- SOURCE
[BEGIN]

Friday, September 20, 2002

Lori McKenna

Singer-songwriter Lori McKenna comes to the First Encounter Coffeehouse in Eastham next Saturday, September 28th, complete with an intriguing little handful of mysteries. For instance:

How does a fledgling folksinger from Stoughton raised on Broadway musicals, J. Giels, and James Taylor end up with the strong, lonesome peal of a Nashville veteran?

How does a thirty-two year-old mother of four find time for writing, recording, traveling, and playing shows?

How could someone who describes herself as by nature quite a reticent performer (she says she “never really intended on leaving my house”) end up with this incredible air of authority to her work, in the process attracting a large enough following to sell out large venues like the Somerville Theater surprisingly early in her career?

She sings with such assurance, like she’s telling you the plain truth, like it or lump it, totally direct and definite. She’s not a blaster, but when she lays it down, it stays down. And she’s got this definite country thing, this twang, even in her pronunciation (when she sings, that is; it’s not a part of her speaking voice) that she insists arrived without her ever having heard much country music at all. She’s never winsome, never whispery, never cute -she somehow cuts right through all that and goes straight to the meat at the heart of her songs, which are more often about things being wrong than things being right.

And she doesn’t just sound country -she sounds tough. She doesn’t know how she got this voice, though she does say her whole family sang a lot: “I have one sister and four brothers, and they all sang better than me. I was the quiet one, because everyone else could really sing. I really don’t know where it comes from. I did have a grandmother that always loved to sing and couldn’t sing; there’s maybe some of her in it...”

[END]

- LISTED RECORDS
[BEGIN]

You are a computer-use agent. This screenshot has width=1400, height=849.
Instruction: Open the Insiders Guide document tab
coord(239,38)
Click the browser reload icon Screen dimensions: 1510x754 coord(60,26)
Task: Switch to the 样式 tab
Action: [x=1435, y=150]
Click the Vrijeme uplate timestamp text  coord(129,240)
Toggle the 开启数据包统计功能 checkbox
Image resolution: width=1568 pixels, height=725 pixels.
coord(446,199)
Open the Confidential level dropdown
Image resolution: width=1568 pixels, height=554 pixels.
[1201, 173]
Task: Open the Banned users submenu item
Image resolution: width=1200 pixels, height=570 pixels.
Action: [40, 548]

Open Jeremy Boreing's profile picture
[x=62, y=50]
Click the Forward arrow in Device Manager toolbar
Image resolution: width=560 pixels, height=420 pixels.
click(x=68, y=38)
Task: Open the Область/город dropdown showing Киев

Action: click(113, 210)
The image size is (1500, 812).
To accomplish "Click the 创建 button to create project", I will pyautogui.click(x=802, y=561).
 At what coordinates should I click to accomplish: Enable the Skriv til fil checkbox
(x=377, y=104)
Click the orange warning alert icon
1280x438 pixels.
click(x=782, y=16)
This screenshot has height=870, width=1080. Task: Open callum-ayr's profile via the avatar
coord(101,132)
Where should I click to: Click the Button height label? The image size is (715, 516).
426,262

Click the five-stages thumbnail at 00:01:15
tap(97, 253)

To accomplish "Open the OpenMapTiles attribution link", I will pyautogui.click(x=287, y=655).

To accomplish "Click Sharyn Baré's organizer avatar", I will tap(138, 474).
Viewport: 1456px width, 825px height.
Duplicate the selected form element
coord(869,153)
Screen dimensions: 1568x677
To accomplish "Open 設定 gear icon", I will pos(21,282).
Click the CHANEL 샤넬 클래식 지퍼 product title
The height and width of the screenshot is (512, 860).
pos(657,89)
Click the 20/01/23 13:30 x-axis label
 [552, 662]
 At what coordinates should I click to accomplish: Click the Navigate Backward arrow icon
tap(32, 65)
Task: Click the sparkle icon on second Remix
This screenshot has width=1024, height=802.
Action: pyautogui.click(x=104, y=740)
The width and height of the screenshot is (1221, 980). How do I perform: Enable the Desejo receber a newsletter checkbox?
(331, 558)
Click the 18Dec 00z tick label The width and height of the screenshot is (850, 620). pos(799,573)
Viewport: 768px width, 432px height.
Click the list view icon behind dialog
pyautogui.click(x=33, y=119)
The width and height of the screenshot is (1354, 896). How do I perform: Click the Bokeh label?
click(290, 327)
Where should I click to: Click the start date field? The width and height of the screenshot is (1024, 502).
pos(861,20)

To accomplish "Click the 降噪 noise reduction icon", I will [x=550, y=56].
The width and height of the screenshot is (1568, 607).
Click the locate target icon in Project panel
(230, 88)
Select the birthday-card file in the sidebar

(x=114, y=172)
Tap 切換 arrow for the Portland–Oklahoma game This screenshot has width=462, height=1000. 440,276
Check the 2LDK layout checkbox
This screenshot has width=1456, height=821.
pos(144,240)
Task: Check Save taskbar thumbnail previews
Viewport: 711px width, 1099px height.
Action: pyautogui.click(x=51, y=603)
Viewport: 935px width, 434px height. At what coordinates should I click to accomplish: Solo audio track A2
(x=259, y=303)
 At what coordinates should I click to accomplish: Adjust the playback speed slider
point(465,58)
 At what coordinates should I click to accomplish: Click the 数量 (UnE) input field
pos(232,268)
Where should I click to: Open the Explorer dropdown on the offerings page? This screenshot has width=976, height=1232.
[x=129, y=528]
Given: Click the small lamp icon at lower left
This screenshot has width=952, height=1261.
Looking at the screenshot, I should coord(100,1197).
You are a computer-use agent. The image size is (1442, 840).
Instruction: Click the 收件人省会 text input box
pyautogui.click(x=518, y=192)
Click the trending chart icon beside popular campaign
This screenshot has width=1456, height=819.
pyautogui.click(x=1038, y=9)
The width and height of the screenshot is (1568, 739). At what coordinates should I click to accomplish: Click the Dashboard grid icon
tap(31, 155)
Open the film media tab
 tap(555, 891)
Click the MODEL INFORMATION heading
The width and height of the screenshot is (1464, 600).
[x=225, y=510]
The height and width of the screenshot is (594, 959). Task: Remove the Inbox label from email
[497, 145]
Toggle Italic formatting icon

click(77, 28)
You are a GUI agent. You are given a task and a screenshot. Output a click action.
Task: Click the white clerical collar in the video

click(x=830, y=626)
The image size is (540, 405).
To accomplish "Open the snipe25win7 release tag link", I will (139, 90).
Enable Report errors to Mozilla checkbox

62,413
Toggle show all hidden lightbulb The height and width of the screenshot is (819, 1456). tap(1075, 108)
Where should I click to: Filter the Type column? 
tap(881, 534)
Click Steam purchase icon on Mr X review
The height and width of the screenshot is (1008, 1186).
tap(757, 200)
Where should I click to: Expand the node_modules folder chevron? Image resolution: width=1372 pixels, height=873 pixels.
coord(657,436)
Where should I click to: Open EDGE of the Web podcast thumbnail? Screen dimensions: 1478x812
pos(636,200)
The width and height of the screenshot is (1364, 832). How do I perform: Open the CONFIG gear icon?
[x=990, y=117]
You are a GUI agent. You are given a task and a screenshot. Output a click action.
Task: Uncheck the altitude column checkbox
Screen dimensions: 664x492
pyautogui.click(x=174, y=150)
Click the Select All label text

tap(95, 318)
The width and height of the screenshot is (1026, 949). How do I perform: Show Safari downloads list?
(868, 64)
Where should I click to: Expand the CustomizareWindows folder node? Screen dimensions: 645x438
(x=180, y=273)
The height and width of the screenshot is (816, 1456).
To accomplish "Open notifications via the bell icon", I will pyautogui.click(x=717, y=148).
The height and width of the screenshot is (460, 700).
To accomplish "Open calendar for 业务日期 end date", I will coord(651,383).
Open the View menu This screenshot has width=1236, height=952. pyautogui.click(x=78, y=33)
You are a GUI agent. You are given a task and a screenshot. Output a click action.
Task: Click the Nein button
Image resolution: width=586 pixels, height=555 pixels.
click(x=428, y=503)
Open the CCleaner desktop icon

[END]

- WHAT THIS EXERCISE ASKS
1: Answer these questions using the Lori McKenna article:
(a) At what venue, and in what town, is she scheduled to perform?
(b) How many children does she have?
(c) How many sisters and how many brothers does she have?
2: Reproduce the passage of the Lori McKenna article running from "How does a fledgling" down to "in her career?".
3: Resume the article about singer-songwriter Lori McKenna, picking up right after its last sentence.
Those rows can be ignored here.

- RESULTS IN ORDER
1:
(a) The First Encounter Coffeehouse in Eastham.
(b) Four.
(c) One sister and four brothers.

2:
How does a fledgling folksinger from Stoughton raised on Broadway musicals, J. Giels, and James Taylor end up with the strong, lonesome peal of a Nashville veteran?

How does a thirty-two year-old mother of four find time for writing, recording, traveling, and playing shows?

How could someone who describes herself as by nature quite a reticent performer (she says she “never really intended on leaving my house”) end up with this incredible air of authority to her work, in the process attracting a large enough following to sell out large venues like the Somerville Theater surprisingly early in her career?

3:
True to the folk genre in their mostly autobiographical nature, her lyrics are sometimes as sharp and deep as her voice, as on the chorus of what might be her best song, “Never Die Young” (dedicated to her mother, who died when Lori was four):

I am the one who will never die young
I am a martyr and I cannot hide
But I’m not a winner, I’m just brilliantly bitter
I’m sealed by my skin, but broken inside

At her best, her lyrics are thoughtful, incisive, and almost novelistic, but (again, paradoxically) she insists she isn’t much of a reader (though, when pressed she confesses admiration for the writer Toni Morrison and Anita Diamant’s recent “The Red Tent”, adding that she loves Oprah Winfrey and used to read a lot of Oprah’s Book Club recommendations, but “got embarrassed being the one with all the books with the ‘O’ on them.”)

So far, she’s released two CDs: 1998’s “Paper Wings and Halo” and last year’s “Pieces of Me” (both on Catalyst); the latter features guest turns from Richard Shindell, Jennifer Kimball, Ellis Paul, Meghan Toohey, Kris Delmhorst, and a full band. She says musicians love her because she never tells them what to do (“I just say, ‘OK, here’s the song -don’t mess it up’, and then I love whatever they do”), but adds that Meghan Toohey (“Ms. Smarty-pants arranger-person”) has been helping out a lot (“her overthoughts counter-act with my lack of any thought.”)

Her next release will be something she calls “the kitchen tapes”, which she said she recorded by herself at home on her new mini-disc recorder, somewhat in the warts-and-all tradition of Springsteen’s “Nebraska” or Michelle Shocked’s “Campfire Tapes.”

Recording at home? With four kids? “Well, this was before my one year-old was born -I just had to wait until they went to school.”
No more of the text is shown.